STORED DATA:
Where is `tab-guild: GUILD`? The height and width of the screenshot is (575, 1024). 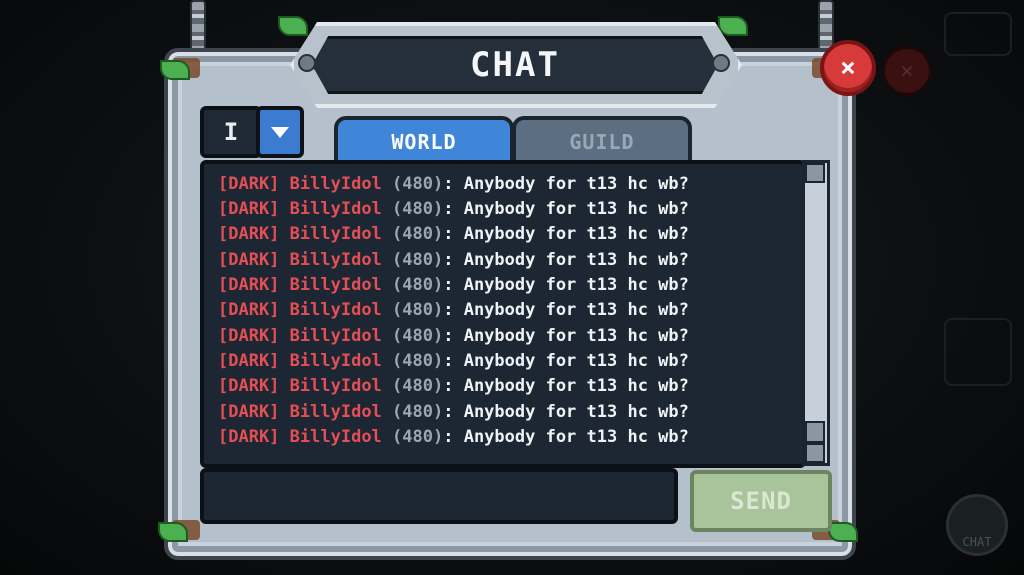
tab-guild: GUILD is located at coordinates (602, 140).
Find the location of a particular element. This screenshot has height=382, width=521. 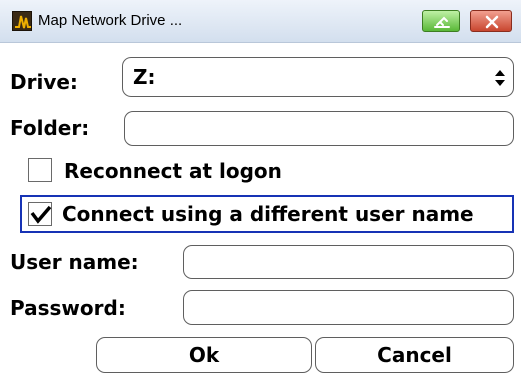

password-input is located at coordinates (348, 308).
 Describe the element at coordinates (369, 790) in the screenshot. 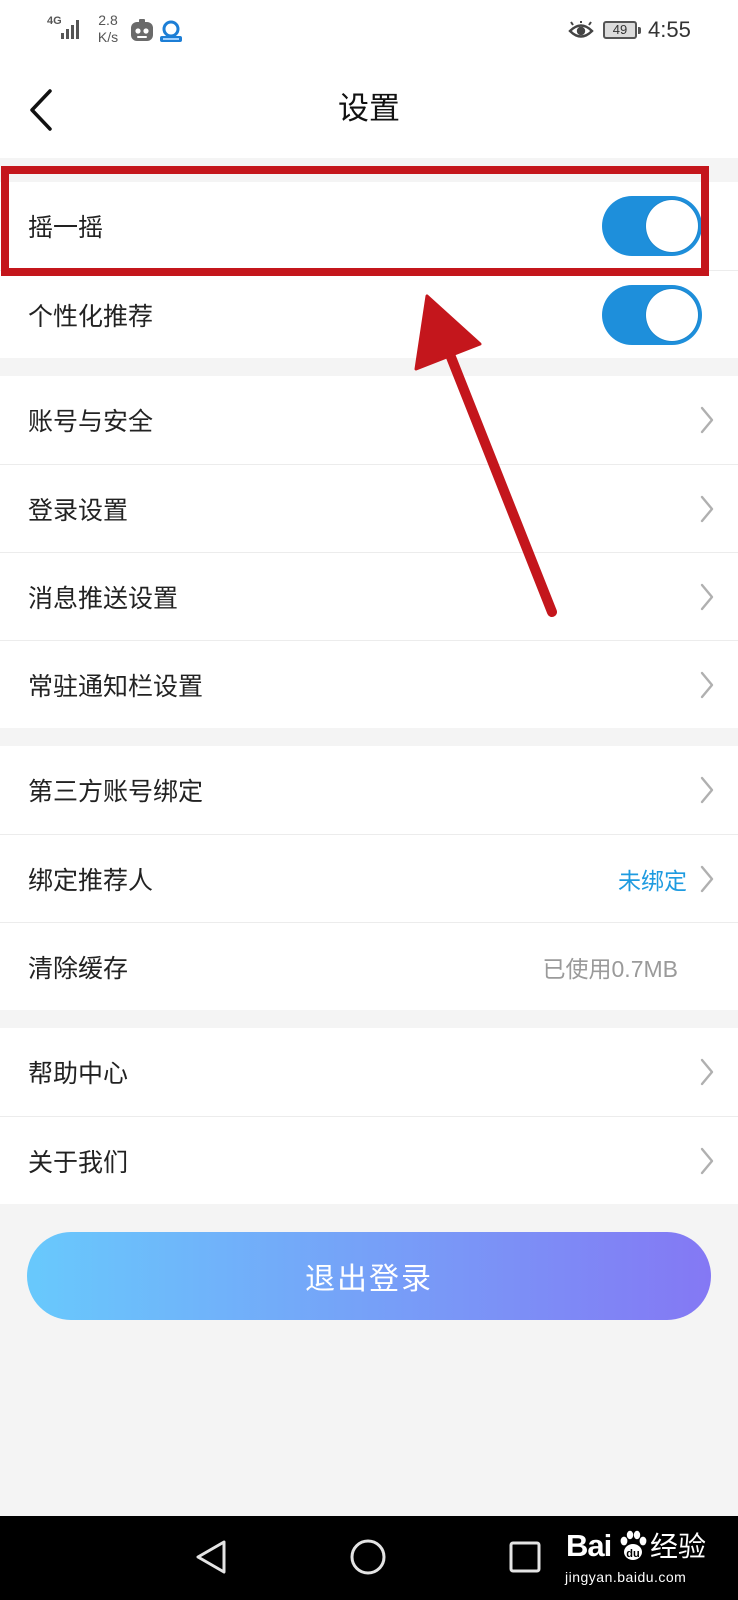

I see `setting-row-third-party-accounts: 第三方账号绑定` at that location.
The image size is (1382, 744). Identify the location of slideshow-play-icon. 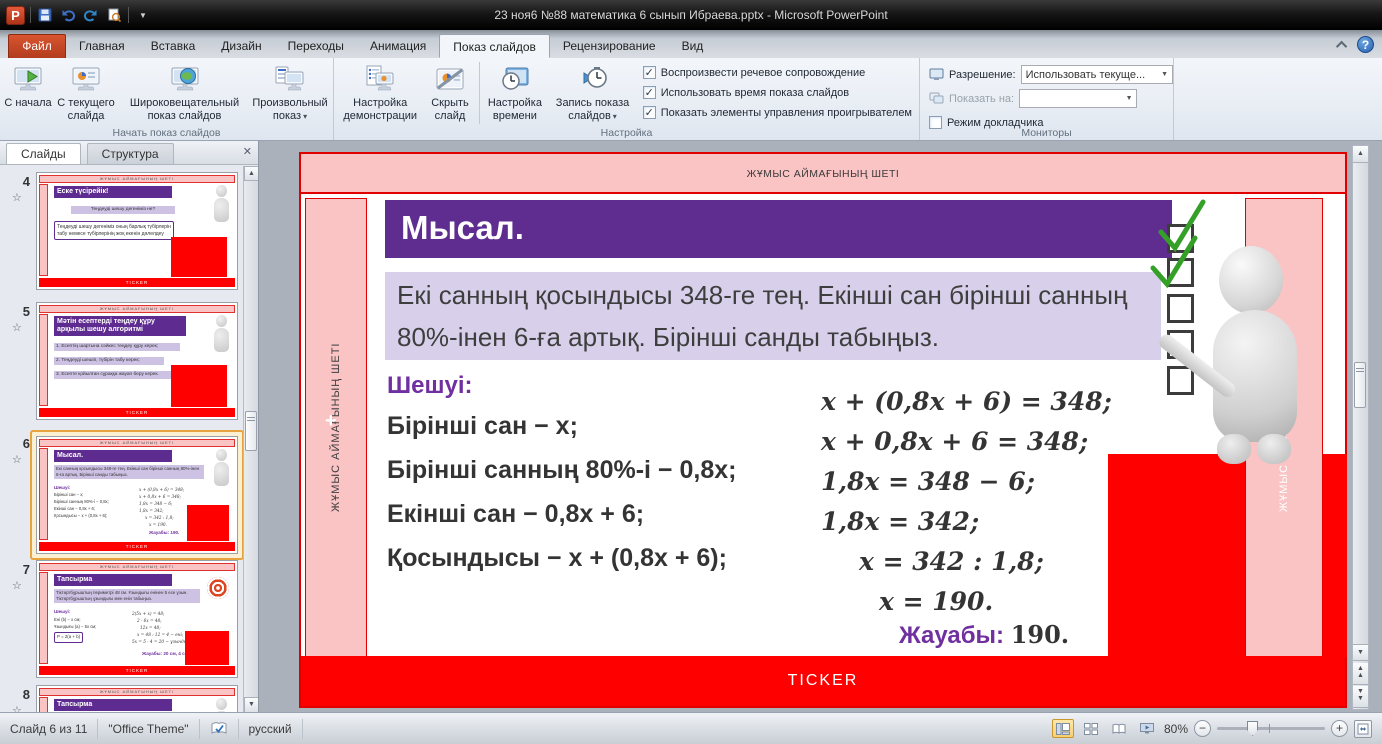
(28, 79).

EXERCISE PROMPT:
Copy out each of the records above word for word, keeping every line as it stands, but omit the pictures.

RESULT OF THIS TASK:
Where is `tab-guild: GUILD`? The height and width of the screenshot is (575, 1024). 
tab-guild: GUILD is located at coordinates (602, 140).
Find the location of a particular element. This screenshot has height=382, width=521. 

password-input is located at coordinates (348, 308).
 Describe the element at coordinates (369, 790) in the screenshot. 

I see `setting-row-third-party-accounts: 第三方账号绑定` at that location.
The image size is (1382, 744). Identify the location of slideshow-play-icon. 
(28, 79).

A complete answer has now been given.